Initialize the context with given parameters.

Parameters:

batchSize – Active batch size
maxGenLength – Maximum generation length
multimodal – Optional multimodal embeddings
extraInputTensors – Extra input tensors (e.g., deepstack features)
cudaStream – CUDA stream for operations

Public Members

std::vector<std::string> systemPrompts#: System prompts for each sequence in batch.

std::vector<std::vector<int32_t>> rawBatchedInputIds#: Original token IDs before preprocessing (includes padding and removal of reused system IDs)

std::vector<std::vector<int32_t>> tokenIds#: Token IDs for each sequence: [batch_size][seq_length].

std::vector<int32_t> currentGenerateLengths#: Current generation length for each sequence: [batch_size].

std::vector<int32_t> promptLengths#: Prompt length (after reuse) for each sequence: [batch_size].

std::vector<int8_t> finishedStates#: Finished state for each sequence: [batch_size] (0=not finished, 1=finished)

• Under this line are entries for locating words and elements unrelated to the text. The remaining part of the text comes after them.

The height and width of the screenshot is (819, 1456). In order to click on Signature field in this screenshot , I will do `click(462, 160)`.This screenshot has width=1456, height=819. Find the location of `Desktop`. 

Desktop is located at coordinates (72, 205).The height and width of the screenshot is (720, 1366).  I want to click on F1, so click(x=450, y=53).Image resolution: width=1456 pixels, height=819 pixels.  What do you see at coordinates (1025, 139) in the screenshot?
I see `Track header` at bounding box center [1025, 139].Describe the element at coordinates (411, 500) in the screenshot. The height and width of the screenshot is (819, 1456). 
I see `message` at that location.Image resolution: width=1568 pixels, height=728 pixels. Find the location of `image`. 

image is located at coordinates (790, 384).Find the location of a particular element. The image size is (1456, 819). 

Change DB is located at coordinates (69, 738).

std::vector<int32_t> actualIterations#: Actual iterations run for each sequence: [batch_size].

int32_t packedInputLength#: Packed input length for batch processing (max of all sequences, considering engine constraints)

std::unordered_map<int32_t, std::vector<int32_t>> evictedTokenIds#: Token IDs of evicted batches.

std::unordered_map<int32_t, int32_t> evictedGenerateLengths#: Generation lengths of evicted batches.

std::unordered_map<int32_t, int32_t> evictedActualIterations#: Iterations of evicted batches.

std::unordered_map<int32_t, std::string> evictedSystemPrompts#: System prompts of evicted batches.

std::unordered_map<int32_t, std::vector<int32_t>> evictedRawBatchedInputIds#: Raw input IDs of evicted batches.

std::unordered_map<int32_t, int32_t> evictedPromptLengths#: Prompt lengths of evicted batches.

std::vector<int32_t> batchIndexMapping#: Maps current batch index to original index.

rt::OptionalInputTensor multimodalEmbeddings#: Optional multimodal embeddings.

rt::OptionalInputTensors extraInputTensors#: Extra input tensors (e.g., deepstack features)

int32_t generationRound#: Current generation round (shared across all batches)

int32_t maxGenerateLength#: Maximum generation length.

int32_t activeBatchSize#: Current active batch size.

int32_t originalBatchSize#: Original batch size (before any eviction)

int32_t genAndSaveSystemCacheIndex#: Batch index being processed for generating and saving system prompt KVCache.

cudaStream_t stream#: CUDA stream.

struct EagleDraftingConfig#

Drafting configuration for Eagle speculative decoding.

Configuration parameters to drive Eagle spec-decoding.

Public Members

int32_t draftingTopK#: Tokens to select from one predecessor for next draft tree level.

int32_t draftingStep#: Number of drafting steps with draft model.

int32_t verifyTreeSize#: Number of tokens for base model verification.